We must have read Orwell’s ‘Animal Farm’ or Voltaire’s ‘Candide’ as a curriculum in school but were too young to enjoy the beauty of those works.

I recently had the pleasure of reviewing Neamat Imam’s ‘The Black Coat’, a satire on the Mujib Government of Bangladesh.

This book, The Competent Authority, by Shovon Chowdhury, is a satire on almost all the power circles of our country – the government, the bureaucracy, the police, the army, social workers, spiritual gurus and others.

The beauty of this book is that it is not meant only for literati. It has an amusing story with comic characters and can be enjoyed by greenhorn readers as well.

In the 2030s, India has been nuked by the Chinese and is in a pitiable state. Pakistan ceases to exist after being bombed by the Americans.

With this backdrop, Shovon contrives a humorous story defacing the power mongers who bear a striking similarity to certain people in power of the current day.

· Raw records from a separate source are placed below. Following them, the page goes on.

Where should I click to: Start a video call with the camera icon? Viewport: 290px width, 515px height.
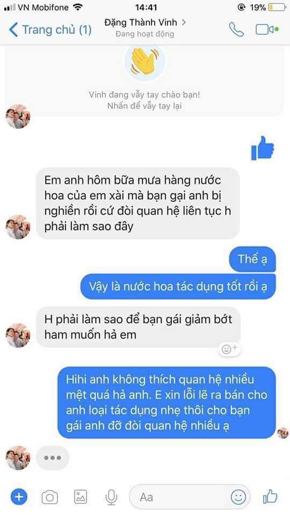coord(267,30)
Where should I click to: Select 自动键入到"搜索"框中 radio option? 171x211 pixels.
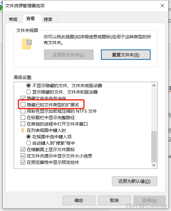pyautogui.click(x=29, y=143)
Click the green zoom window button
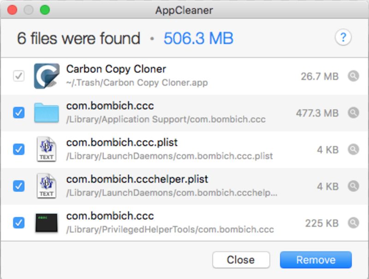Screen dimensions: 369x279 [45, 10]
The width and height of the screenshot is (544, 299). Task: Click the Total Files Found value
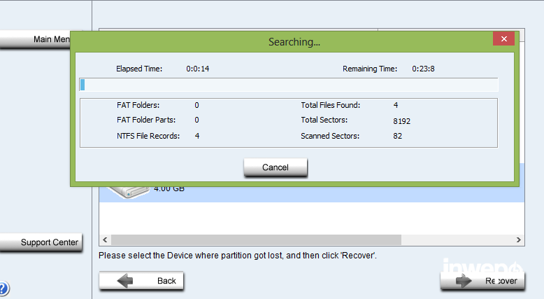[x=396, y=105]
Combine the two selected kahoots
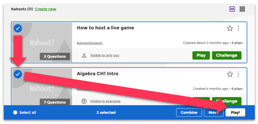This screenshot has width=258, height=124. pyautogui.click(x=189, y=113)
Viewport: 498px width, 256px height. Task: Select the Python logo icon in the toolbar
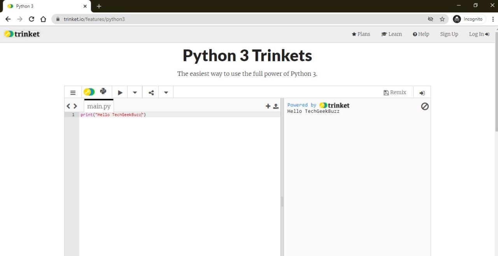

The PM of the country is a dummy, while the actual power rests in the hand of ‘The Competent Authority’, a man whose existence is known only to a handful few and is feared by all.

The radiation has had strange effects on the populace – some have become telepaths, some mutants, and one can bend the space-time continuum, Pintoo.

When the Bank of Bodies, whose business is organ trafficking, takes away Pintoo’s hand for a rich boy, he decides to use his power for the greater good.

After due deliberation with Tarun-da, the communist, and the ancient headmaster, he identifies three events in India’s history – Direct Action Day, 1946; Gandhiji’s assassination, 1948; Pokhran nuclear test, 1998 – and decides to change their outcome and thus alter the course of Indian history.

To help him in his cause, he identifies three misfits – a CBI clerk, a corrupt cop and an al-Qaeda operative – who have to travel through time and take proactive measures to recreate history.

Can the oddballs change the annals as we know it today? Or will they perish in their endeavour? Is changing the past enough to change the future? These questions are wonderfully answered by Shovon.

The writing style is flawless, crisp and crunchy, and the language delectable. The pace is steady, neither fast nor slow.

The characters in the book are terrific and you can relate them to people you regularly watch in the news.

The only turn-off is the number of pages, 450, which is high by any standards. A little bit of trimming here and there and the book would have been flawless and could be rated a straight 5.

I have thoroughly enjoyed reading this book and am sure you will enjoy it too.